Again, there are two sides. The City says the chairs were blocking the narrow footpath. Thank god we’ve got local government to sort this out. Be grateful for your outdoor dining, but don’t you dare sit beyond your permitted pen or we’ll set the compliance officers onto you.
Even in the inner west, which is trying to establish itself as Sydney’s premier home of arts, culture and fun, change is incremental. Last week, the council agreed to make permanent its Enmore Road special entertainment precinct, which among other things allows venues to stay open half an hour longer – yes, half an hour – if they program live music or performance.
One doesn’t wish to be too cynical about it because at least they’re trying. But at the end of the day, 30 minutes is only 30 minutes. “That’s more or less what we all said when it was announced,” Duke of Enmore hotel owner James Thorpe told me. “But we’ll take anything; you start with baby steps.”
Make no mistake, it is a good thing that so many politicians at all levels now recognise Sydney’s struggle with noise, nightlife and live music as a problem. The corollary is they all want credit for fixing it. There’s political capital to be gained.
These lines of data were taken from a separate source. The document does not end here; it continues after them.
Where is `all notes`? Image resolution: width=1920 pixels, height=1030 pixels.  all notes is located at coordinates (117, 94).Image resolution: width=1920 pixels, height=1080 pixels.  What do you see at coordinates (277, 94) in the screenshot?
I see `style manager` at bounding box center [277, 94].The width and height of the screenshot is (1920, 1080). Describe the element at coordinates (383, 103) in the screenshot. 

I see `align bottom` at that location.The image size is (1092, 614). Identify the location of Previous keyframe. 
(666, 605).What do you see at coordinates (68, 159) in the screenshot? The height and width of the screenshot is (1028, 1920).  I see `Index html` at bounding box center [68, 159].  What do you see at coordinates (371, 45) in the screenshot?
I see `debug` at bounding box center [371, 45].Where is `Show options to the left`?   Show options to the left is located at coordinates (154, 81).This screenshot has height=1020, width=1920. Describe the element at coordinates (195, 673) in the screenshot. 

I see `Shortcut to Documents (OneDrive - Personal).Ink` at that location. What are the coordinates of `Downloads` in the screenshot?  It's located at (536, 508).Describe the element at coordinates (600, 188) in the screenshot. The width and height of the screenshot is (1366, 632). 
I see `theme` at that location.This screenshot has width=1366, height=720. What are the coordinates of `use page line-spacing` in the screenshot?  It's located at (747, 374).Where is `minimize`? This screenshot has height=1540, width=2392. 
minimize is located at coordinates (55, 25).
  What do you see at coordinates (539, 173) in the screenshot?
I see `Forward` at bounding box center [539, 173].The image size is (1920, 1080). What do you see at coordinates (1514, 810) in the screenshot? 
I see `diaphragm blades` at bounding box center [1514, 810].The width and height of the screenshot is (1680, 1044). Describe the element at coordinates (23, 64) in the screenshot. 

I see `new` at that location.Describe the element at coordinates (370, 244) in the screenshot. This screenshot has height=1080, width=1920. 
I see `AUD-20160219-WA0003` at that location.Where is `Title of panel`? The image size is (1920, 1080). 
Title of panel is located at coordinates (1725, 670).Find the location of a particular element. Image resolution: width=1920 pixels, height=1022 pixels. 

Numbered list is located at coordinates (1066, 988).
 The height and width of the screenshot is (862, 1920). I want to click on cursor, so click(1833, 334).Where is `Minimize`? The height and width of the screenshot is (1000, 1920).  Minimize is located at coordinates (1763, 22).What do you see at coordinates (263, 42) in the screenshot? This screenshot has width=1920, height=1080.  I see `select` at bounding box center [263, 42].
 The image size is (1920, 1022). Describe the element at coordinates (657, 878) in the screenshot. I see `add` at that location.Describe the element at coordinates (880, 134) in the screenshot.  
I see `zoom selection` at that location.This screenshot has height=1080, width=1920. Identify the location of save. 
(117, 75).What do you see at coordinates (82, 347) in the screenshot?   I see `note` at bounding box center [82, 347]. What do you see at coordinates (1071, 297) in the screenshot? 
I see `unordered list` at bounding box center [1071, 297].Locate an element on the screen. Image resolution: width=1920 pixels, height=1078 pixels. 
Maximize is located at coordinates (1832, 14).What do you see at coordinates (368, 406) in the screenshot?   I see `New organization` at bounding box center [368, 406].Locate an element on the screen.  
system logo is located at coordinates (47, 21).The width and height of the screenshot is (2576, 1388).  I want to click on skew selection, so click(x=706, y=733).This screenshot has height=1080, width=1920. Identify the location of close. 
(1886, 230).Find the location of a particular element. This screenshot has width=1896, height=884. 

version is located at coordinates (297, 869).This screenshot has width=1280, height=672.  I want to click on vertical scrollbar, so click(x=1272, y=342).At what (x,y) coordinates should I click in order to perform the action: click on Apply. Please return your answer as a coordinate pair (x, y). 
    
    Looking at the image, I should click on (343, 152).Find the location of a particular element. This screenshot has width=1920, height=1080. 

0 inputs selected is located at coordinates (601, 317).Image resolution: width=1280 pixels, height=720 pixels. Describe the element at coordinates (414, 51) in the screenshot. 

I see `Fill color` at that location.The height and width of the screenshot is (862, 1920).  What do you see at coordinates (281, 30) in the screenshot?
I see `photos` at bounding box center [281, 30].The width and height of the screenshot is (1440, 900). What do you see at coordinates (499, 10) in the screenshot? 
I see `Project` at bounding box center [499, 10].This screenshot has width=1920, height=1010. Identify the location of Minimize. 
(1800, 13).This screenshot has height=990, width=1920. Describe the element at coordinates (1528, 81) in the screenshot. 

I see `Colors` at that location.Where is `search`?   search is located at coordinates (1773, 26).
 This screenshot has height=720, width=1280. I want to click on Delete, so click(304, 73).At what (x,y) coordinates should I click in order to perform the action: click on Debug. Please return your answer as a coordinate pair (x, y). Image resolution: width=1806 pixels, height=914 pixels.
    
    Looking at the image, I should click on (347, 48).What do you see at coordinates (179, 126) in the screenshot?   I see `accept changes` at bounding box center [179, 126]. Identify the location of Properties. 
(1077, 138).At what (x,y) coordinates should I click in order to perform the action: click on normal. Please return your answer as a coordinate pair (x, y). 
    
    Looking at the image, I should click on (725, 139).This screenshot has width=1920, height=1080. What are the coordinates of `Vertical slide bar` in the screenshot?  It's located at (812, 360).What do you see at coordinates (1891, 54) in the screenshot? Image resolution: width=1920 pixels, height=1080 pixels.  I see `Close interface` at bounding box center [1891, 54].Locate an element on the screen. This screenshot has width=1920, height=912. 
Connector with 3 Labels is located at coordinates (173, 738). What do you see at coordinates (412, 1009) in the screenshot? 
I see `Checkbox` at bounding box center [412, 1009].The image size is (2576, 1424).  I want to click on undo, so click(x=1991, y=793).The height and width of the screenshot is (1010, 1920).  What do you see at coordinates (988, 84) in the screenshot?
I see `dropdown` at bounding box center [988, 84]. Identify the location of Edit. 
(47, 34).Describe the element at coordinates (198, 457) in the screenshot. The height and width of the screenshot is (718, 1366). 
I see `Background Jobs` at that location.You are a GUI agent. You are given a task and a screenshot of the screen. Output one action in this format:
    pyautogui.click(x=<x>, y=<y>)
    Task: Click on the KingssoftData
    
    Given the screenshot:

But that means two things. They typically only want to advance their idea or program, and they’re not that interested in one of the key things that would make a real difference: getting out of the way.
You can’t cut a ribbon on getting out of the way. You can’t include a picture of it in your emailed newsletter or your book of achievements. In a civic society that so often looks to government for solutions, it’s harder (though not impossible) to present “less government” as the answer.
Last week, the music industry banded together to launch a pre-election campaign comparing the major parties’ music policies. It noted Labor, the Greens and many independents supported the industry’s call for a $100 million investment, but the Liberals and Nationals have, so far, not.
The Vote Music campaign’s three major asks are a contemporary music office to lead a 10-year strategy, significant investment in skills and industry, and infrastructure such as a new Sydney Entertainment Centre in the inner city.
The campaign has big backers – APRA/AMCOS, ARIA, MusicNSW and the Australian Festival Association, among others – as well as the likes of Moshtix, Live Nation and Century Venues.
Sceptical though I am about the idea of “government-driven music development”, as the policy statement puts it, there’s no doubt that if the next parliament acts seriously on the Vote Music agenda, it will go a long way toward repairing some of our problems.
But it can’t just be about money sloshing around a few established players. There has to be a wholesale shift in people’s attitudes in favour of liberty and permissiveness, and it has to flow right down to the cop on the beat and the council ranger in the street.
It’s no good having, as we’ve had for a while now, politicians bleating about nightlife, live music and a 24-hour city while, lower down the chain, the system makes it next to impossible to enjoy by policing every little by-law and regulation like it’s wartime.
Until Sydney’s zeitgeist is realigned toward fun and not NIMBY neighbours, we’ll still struggle.